History

United Kingdom
- Name: HMS Renard
- Builder: John Cuthbert, Millers Point, New South Wales
- Launched: 16 January 1873
- Fate: Sold in March 1883.

General characteristics
- Type: Beagle-class schooner
- Tons burthen: 120 bm
- Length: 77 ft 0 in (23.5 m)
- Beam: 18 ft 6 in (5.6 m)
- Depth of hold: 8 ft 6 in (2.59 m)
- Sail plan: Schooner
- Complement: 27
- Armament: 1 × 12-pounder gun

= HMS Renard (1873) =

HMS Renard was a schooner of the Royal Navy, built by John Cuthbert, Millers Point, New South Wales and launched 16 January 1873.

She commenced service on the Australia Station at Sydney in 1873 for anti-blackbirding operations in the South Pacific and later hydrographic surveys around Chesterfield Islands, Fiji and the Russell Islands.
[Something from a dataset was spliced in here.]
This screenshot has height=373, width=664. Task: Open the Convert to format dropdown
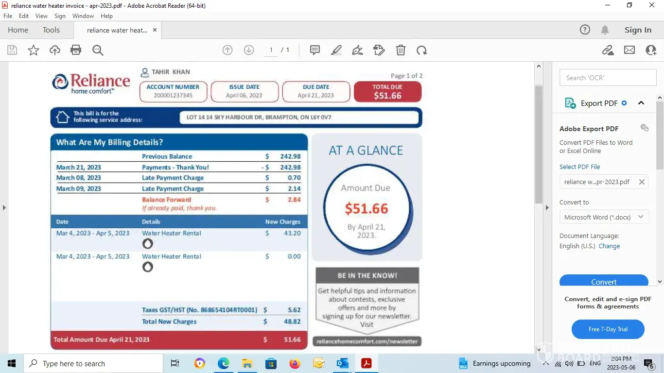coord(604,217)
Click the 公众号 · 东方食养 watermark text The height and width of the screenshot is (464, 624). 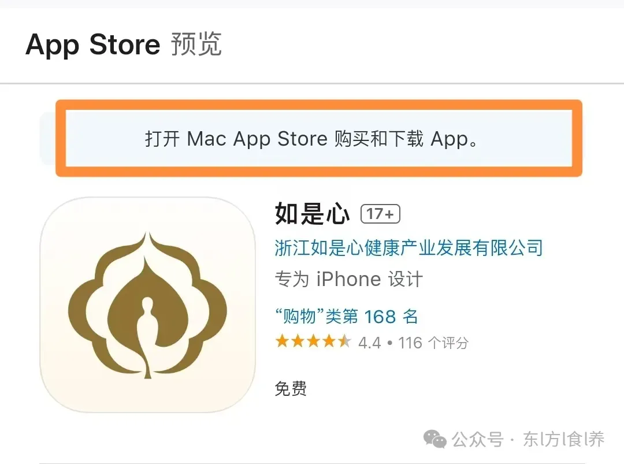[528, 439]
She ran aground on an uncharted reef in late 1874. Her captain was deemed blameless in the matter of the grounding. Under the command of Captain Pugh, she was engaged in anti-blackbirding operations in 1876 and visited Nukufetau in the Ellice Islands in search of Bully Hayes, who was notorious for his blackbirding activities.

She was paid off in 1883 and sold. She was then employed in the Solomon Islands trade.